Не замечая ни испуга на лице автора, ни сострадания на лицах других 'серапионов', очередной оратор — особенно хорош был в этой роли Н. Никитин, 'брат ритор' — обстоятельно разбирал, хвалил или дробил прочитанное. Слышался сердитый баритон Федина, радостный тенор Льва Лунца, и умоляюще сопел Шкловский — он хоть и не принадлежал к 'серапионам', но был самым близким ходатаем и защитником. В. Шкловский, оглядев однажды наши голодные лица, сказал вполголоса и мечтательно:
— Хорошо бы приобрести мешок муки, поставить его в углу — и чтобы каждый приходил и брал себе, сколько ему нужно.
Мы были разные, то шумные, то тихие, то строптивые, — и литературу мы понимали по-разному, но все вместе мы полны были страстного желания совершенствоваться. Во имя этого мы были безжалостны к слабостям друг друга и приходили в кипящую радость при успехах”».

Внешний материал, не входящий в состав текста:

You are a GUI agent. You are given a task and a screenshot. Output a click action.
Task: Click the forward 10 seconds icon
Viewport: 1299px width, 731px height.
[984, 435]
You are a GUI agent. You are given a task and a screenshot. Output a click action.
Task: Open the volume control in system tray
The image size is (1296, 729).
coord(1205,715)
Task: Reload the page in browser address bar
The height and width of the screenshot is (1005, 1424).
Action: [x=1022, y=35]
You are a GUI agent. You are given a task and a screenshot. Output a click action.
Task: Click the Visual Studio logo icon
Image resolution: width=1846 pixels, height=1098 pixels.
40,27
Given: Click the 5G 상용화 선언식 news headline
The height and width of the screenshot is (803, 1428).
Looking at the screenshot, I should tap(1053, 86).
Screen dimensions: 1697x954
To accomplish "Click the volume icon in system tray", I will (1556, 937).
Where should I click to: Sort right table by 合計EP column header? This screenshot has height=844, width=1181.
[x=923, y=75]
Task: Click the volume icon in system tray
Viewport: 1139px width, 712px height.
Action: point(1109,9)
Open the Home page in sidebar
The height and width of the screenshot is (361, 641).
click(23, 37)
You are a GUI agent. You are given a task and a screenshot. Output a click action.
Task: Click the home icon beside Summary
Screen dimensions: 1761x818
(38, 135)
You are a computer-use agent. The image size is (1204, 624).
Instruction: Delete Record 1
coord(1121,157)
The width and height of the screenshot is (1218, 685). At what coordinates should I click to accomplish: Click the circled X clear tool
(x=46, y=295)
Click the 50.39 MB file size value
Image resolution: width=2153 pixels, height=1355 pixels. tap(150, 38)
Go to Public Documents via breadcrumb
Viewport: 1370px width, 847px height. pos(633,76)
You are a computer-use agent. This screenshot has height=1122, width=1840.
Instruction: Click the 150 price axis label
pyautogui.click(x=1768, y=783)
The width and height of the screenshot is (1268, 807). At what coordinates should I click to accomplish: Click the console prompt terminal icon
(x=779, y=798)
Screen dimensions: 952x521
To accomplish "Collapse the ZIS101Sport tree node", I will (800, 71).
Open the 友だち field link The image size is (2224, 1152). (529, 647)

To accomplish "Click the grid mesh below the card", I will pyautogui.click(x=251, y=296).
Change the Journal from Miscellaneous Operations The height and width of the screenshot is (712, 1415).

Многое случилось в их жизни… В 1943 году Фе-дин помог Зощенко, дав положительный отзыв на его повесть «Перед восходом солнца». Но повесть эта все равно сыграла в судьбе Зощенко самую роковую роль. Николай Тихонов, «бесстрашный гусар», в декабре 1943 года — на расширенном заседании Президиума Союза советских писателей, посвященном журналу «Октябрь» (где были опубликованы первые две части повести), называет «Перед восходом солнца» «вредным произведением», затем подвергает резкой оценке творчество Зощенко в статье «Отечественная война в советской литературе» (Большевик. 1944. № 3, 4). Впоследствии — ссылается на то, что «ему приказали»… Да — «пайковый вопрос» довольно резко повлиял на «братьев».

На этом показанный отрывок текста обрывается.